Year after year, Forbes magazine places Wegmans Food Markets high on its “100 Best Companies to Work For” list, usually in the top five in the country. The supermarkets are based in Rochester, New York, a region that has been hit hard by economic stagnation, with downsizing at several companies (like Xerox and Kodak) that were once the biggest employers in the region. Wegmans has been a refuge for many employees, drawn to its generous salaries, bonuses, and benefits package. Last year Forbes cited its low turnover rate (3.4 percent last year) as a factor in why the supermarkets are such popular places to work. Despite the critical role that the supermarket chain plays in the local economy, Wegmans became a less coveted place to work this summer when it was announced that some part-time workers’ health benefits would be cut thanks to ObamaCare and earlier this week it was announced that Trader Joe’s would do the same.

I’ve discussed the impact of ObamaCare on businesses quite a few times on this blog: on the restaurant industry, on individual small businesses, and on young people and part-time workers. This summer two stories emerged from two supermarket chains, Wegmans and Trader Joe’s, which have been held up by many on the left as shining examples of “responsible” corporate behavior. Their workers are paid highly (liberals describe it as “fairly”) and are rewarded with coveted and expensive perks like health insurance coverage. According to the Huffington Post, a number of part-time workers interviewed at Trader Joe’s worked there just to receive the subsidized insurance. Now that the insurance will have to be purchased on the ObamaCare exchanges market, workers are understandably wary of how far their budgets will be stretched in order to maintain the coverage they had before the president swooped in to make their insurance more “affordable.”
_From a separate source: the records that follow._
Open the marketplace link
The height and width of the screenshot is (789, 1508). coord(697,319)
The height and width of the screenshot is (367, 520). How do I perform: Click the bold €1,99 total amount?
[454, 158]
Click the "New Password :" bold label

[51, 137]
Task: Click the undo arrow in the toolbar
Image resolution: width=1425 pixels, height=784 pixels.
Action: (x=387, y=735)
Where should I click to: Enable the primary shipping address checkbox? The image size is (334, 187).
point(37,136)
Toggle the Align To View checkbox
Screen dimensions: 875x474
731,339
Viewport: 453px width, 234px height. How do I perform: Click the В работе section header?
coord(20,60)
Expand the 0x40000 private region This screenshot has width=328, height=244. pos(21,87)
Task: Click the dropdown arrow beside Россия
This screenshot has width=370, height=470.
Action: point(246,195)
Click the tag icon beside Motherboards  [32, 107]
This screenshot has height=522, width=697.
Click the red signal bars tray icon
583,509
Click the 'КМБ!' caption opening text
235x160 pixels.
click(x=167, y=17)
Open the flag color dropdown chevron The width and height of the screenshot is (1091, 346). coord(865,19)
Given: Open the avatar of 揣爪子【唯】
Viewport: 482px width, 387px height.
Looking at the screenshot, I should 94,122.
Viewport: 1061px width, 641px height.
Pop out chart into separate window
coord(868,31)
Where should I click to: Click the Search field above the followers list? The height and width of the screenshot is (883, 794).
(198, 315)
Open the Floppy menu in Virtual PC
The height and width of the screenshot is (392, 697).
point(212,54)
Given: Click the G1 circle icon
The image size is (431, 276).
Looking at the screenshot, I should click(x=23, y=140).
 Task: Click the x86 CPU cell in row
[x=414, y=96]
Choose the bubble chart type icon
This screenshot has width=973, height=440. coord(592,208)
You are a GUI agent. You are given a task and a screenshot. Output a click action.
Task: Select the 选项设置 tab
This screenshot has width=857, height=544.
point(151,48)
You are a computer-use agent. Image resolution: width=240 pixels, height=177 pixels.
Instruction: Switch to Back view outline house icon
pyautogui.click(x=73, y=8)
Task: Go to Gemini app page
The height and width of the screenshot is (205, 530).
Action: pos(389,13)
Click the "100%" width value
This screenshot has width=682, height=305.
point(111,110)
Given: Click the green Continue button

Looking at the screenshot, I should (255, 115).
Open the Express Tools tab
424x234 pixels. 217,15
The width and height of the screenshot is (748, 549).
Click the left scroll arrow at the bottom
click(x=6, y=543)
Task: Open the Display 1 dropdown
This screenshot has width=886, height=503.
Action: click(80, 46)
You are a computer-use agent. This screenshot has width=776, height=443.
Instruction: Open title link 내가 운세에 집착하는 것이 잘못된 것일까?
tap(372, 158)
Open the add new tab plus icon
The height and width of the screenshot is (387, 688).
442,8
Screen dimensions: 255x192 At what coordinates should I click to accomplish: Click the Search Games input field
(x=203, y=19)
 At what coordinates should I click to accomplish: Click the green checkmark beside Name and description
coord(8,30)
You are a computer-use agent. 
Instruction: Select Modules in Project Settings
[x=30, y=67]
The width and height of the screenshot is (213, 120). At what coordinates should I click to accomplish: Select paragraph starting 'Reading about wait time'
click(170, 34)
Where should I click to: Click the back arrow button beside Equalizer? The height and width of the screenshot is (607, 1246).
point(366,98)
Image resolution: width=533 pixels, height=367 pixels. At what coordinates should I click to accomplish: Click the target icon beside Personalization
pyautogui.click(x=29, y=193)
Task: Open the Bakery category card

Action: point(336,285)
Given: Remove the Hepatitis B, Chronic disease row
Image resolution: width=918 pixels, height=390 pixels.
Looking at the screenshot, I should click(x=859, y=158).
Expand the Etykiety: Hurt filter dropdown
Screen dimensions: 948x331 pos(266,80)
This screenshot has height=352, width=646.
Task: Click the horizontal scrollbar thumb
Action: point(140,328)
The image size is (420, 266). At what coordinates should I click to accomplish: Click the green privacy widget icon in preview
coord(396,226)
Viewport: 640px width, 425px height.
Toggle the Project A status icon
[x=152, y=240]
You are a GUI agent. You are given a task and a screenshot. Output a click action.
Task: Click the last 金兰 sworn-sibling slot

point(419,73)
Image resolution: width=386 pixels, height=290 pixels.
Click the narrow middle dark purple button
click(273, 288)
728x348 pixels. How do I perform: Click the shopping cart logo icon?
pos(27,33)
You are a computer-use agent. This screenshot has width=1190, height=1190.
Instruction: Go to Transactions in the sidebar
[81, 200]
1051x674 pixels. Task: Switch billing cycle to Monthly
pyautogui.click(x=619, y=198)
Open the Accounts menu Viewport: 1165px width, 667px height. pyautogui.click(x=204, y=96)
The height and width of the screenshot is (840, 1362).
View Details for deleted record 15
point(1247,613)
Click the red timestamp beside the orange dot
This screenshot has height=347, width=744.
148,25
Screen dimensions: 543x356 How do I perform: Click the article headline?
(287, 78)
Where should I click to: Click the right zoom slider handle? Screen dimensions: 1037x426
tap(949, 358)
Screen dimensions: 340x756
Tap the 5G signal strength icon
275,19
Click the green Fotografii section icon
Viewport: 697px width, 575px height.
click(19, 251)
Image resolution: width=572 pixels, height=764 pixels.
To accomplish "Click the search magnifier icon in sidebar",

The latest liberal spin from ThinkProgress posits that the fact that more people are being pushed onto ObamaCare exchanges proves that the law is working as intended. Sadly, that’s not untrue. When the president stood in front of crowds of nervous Americans, he assured them that if they liked their insurance they’d be able to keep it. Conservatives expressed doubt. Conservatives knew then, as we know now, that it was a baldfaced lie. It was never the intention of the law to keep Americans on their own privately obtained health insurance plans. The few people who read the bill beforehand knew that, and human resources departments nationwide are coming to the same conclusion. It is prohibitively expensive to continue to provide the coverage mandated by the law, which is why we hear stories every day of workers being pushed to part-time status, and why many previously fortunate part-timers are losing the coverage they once enjoyed.